___ Source data

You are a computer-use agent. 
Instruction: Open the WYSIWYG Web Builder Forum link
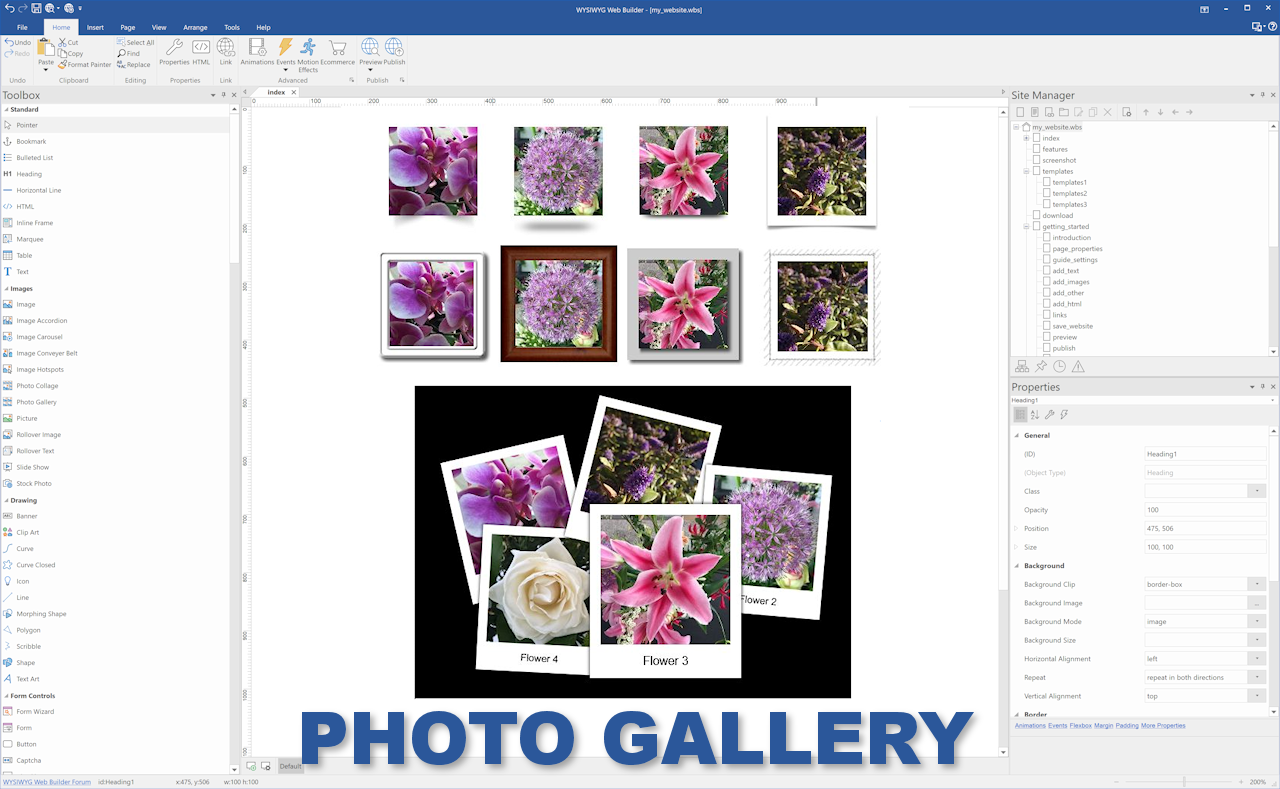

______
___ Source data

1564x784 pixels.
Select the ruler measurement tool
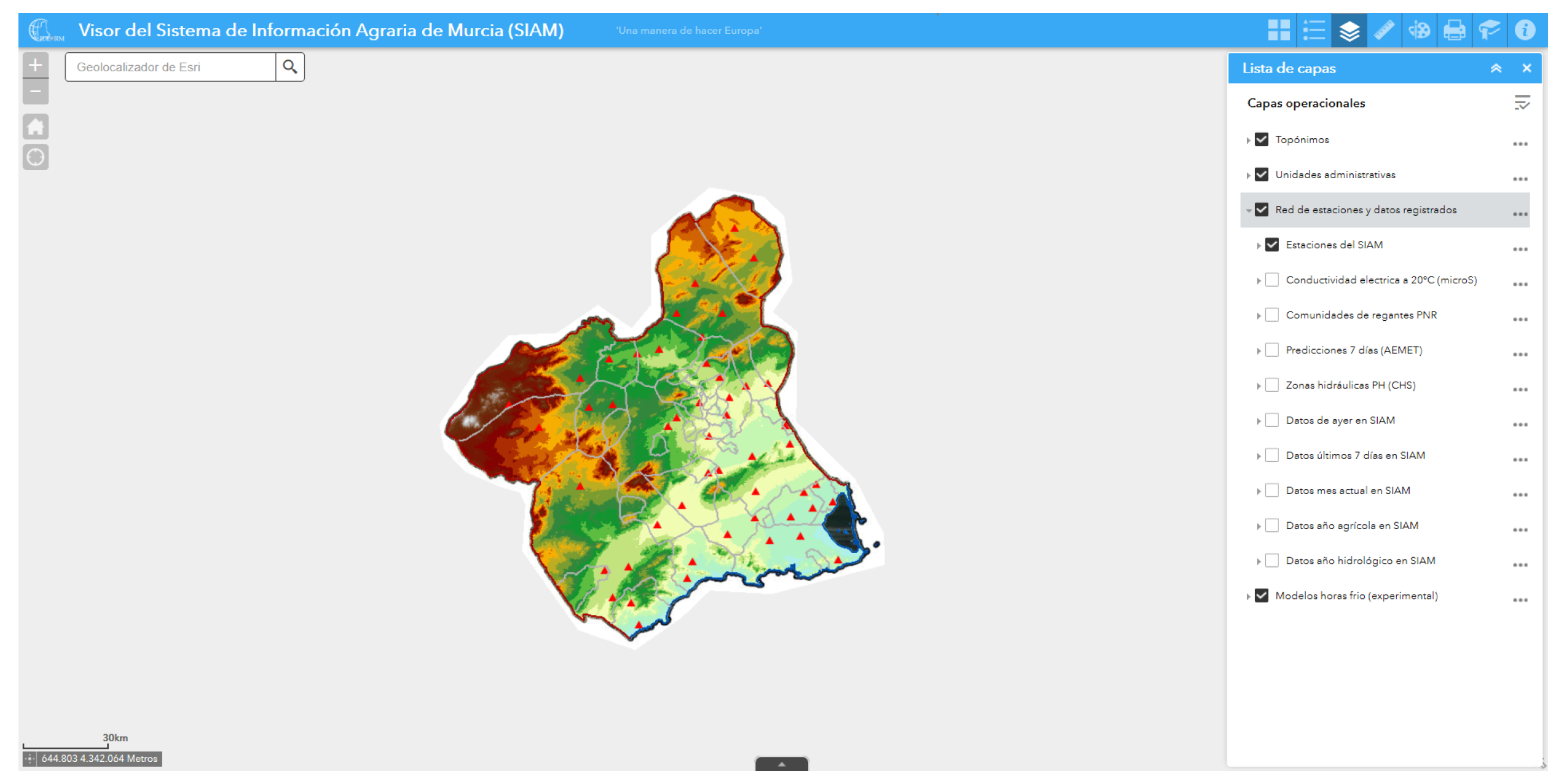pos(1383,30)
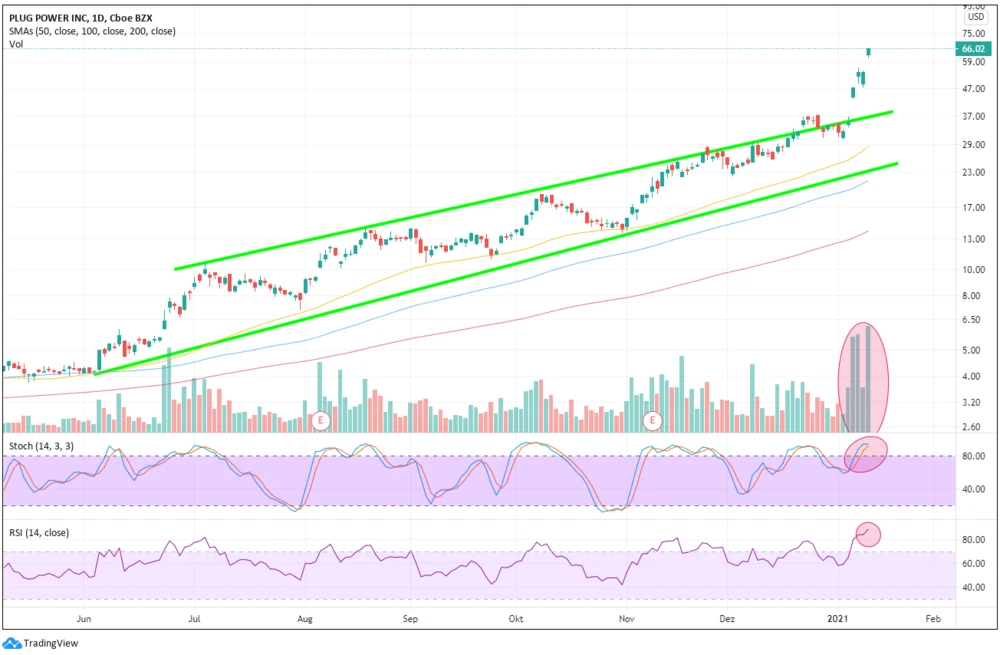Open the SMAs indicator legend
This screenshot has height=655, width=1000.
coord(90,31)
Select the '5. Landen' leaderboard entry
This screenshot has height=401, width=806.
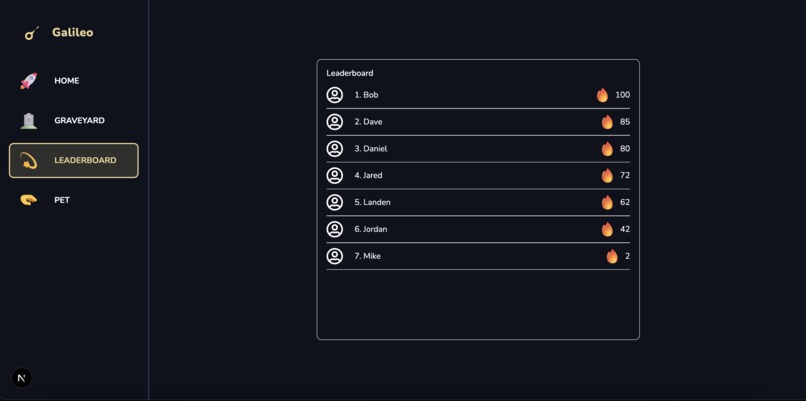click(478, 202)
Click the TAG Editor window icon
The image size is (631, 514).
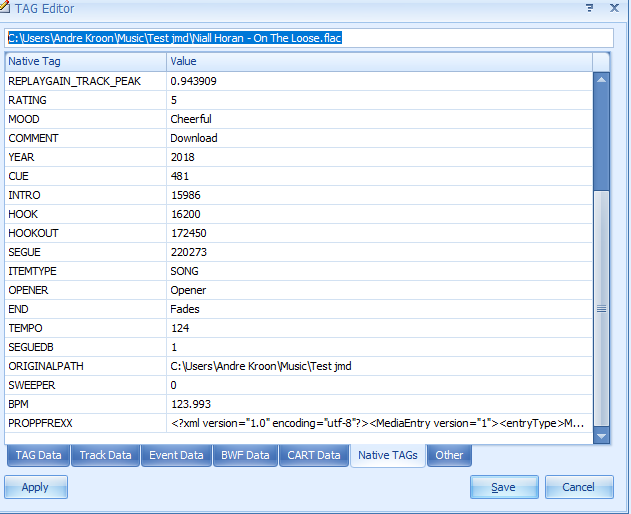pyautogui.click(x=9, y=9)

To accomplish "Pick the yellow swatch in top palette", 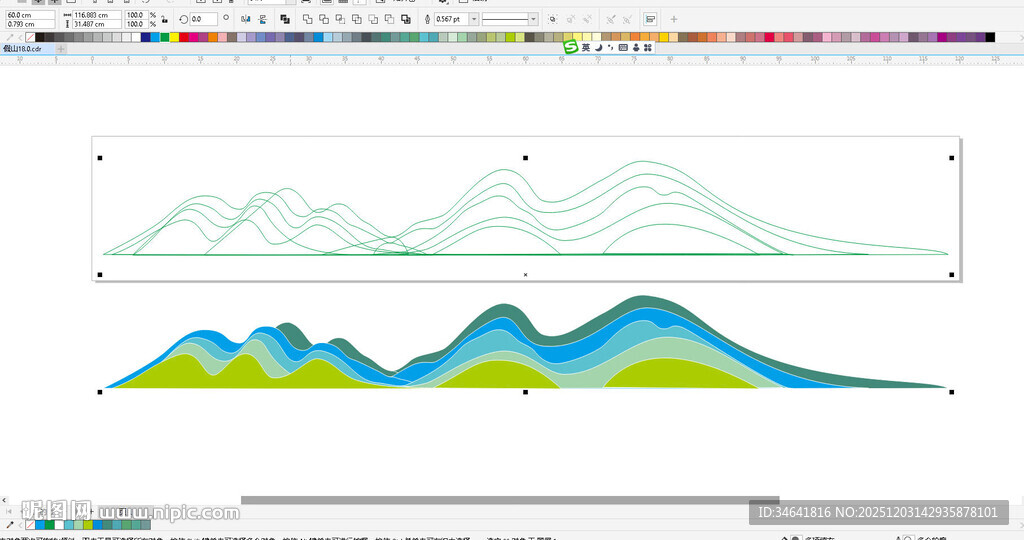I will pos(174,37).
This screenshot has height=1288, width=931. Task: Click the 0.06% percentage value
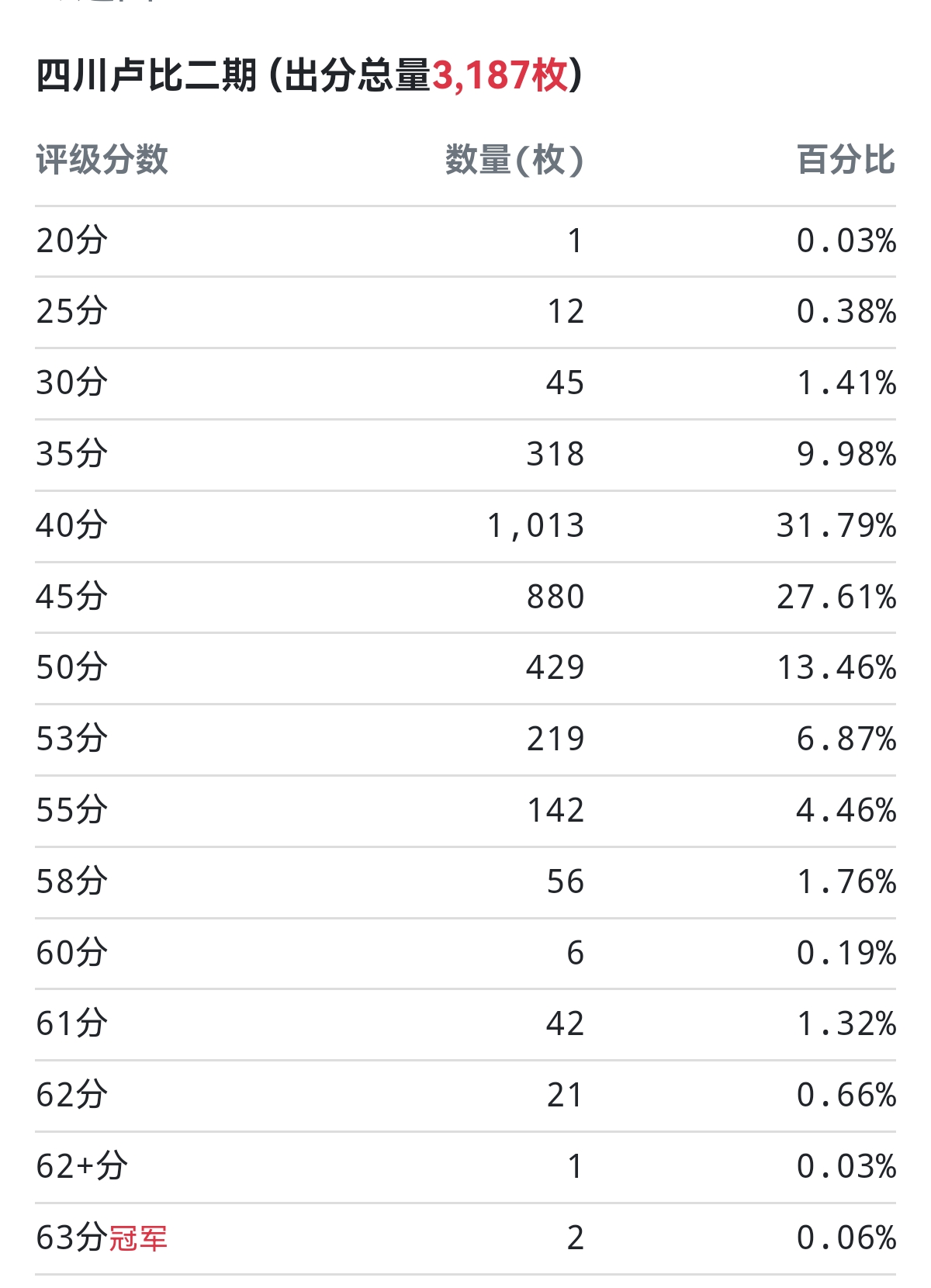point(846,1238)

______
___ Source data

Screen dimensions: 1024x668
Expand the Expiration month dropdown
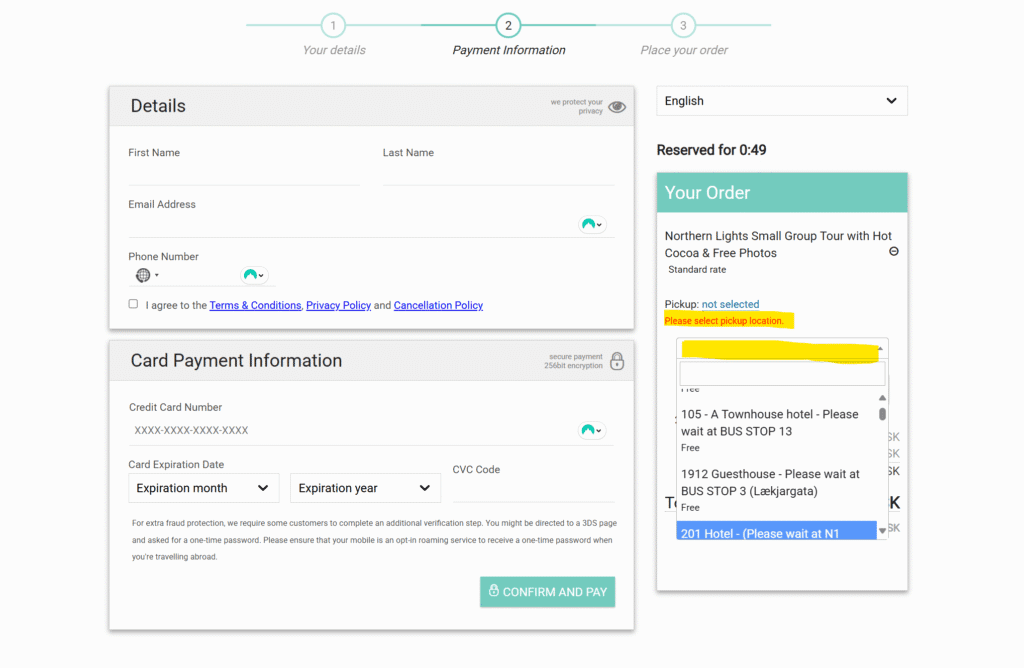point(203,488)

______

_Task instructions_: Recast the lines from the one containing "Screen dimensions: 1024x668" through the one containing "point(203,488)", inclusive, as a Markdown table with the columns Row and Line. Skip blank lines and leave the pictures out.

_Expected answer_:
| Row | Line |
|---|---|
| 1 | Screen dimensions: 1024x668 |
| 2 | Expand the Expiration month dropdown |
| 3 | point(203,488) |